A variety of heart diseases can predispose patients to the formation of clots within the heart, including atrial fibrillation, a recent heart attack, dilated cardiomyopathy (stretching and poor pumping action of the heart chambers), and diseases of the heart valves. These abnormalities can cause blood flow to slow down in parts of the heart; whenever blood slows, it tends to clot. In order to prevent these clots from forming, doctors put patients on medications that help reduce their occurrence. Specific cardiac risk factors include atrial fibrillation, acute myocardial infarction, left ventricular aneurysms, prosthetic heart valves and rheumatic heart disease.

Atrial fibrillation (AF) is the most common heart condition that causes stroke. AF is caused when the two upper chambers of the heart (atria) beat rapidly and unpredictably. This causes the atrial walls to wriggle without contracting. Blood flow tends to slow down in this non-beating chamber, allowing clots to form. AF increases stroke risk up to six times. About 15 percent of all people who have a stroke have AF.

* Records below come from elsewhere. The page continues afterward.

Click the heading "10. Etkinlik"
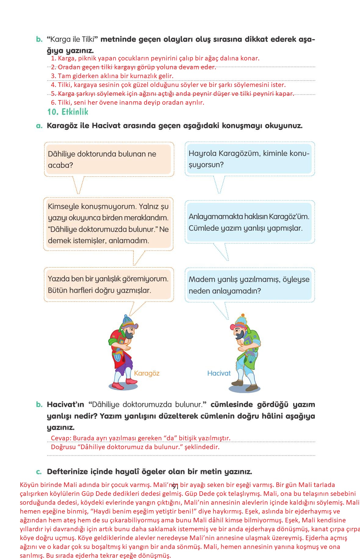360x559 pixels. point(67,112)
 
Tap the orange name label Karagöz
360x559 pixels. point(146,373)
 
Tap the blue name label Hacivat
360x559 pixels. point(219,373)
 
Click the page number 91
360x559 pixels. point(175,486)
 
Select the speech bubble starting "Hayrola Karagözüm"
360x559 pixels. point(249,159)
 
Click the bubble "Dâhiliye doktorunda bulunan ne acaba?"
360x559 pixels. point(109,159)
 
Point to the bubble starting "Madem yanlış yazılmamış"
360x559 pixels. point(249,285)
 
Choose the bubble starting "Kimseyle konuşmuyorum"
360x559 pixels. point(108,224)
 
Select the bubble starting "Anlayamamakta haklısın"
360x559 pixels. point(249,222)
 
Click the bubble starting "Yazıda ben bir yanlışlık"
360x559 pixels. point(108,285)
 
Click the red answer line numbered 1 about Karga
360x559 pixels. point(155,58)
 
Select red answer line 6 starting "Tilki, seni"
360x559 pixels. point(128,103)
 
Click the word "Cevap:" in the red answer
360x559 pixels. point(61,438)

Diagnosis of cardioembolic stroke

Traditionally, an echocardiogram is used to evaluate the heart in stroke victims. Echocardiograms use ultrasound to look inside the heart for clots and other potential causes of cardioembolic stroke.

Recently, magnetic resonance imaging (MRI) has emerged as a noninvasive imaging technique that can provide additional and complementary information to that obtained by echocardiography. MRI uses harmless magnetic fields that are used to take detailed pictures of the heart. It generates three-dimensional views of the heart, as well as surrounding organs, to create a larger diagnostic window into the patient’s health.

The combination of MRI and echocardiography of the heart provides the optimal imaging assessment of stroke patients, leading to improved detection of not only the potential source of the stroke, but the underlying cause.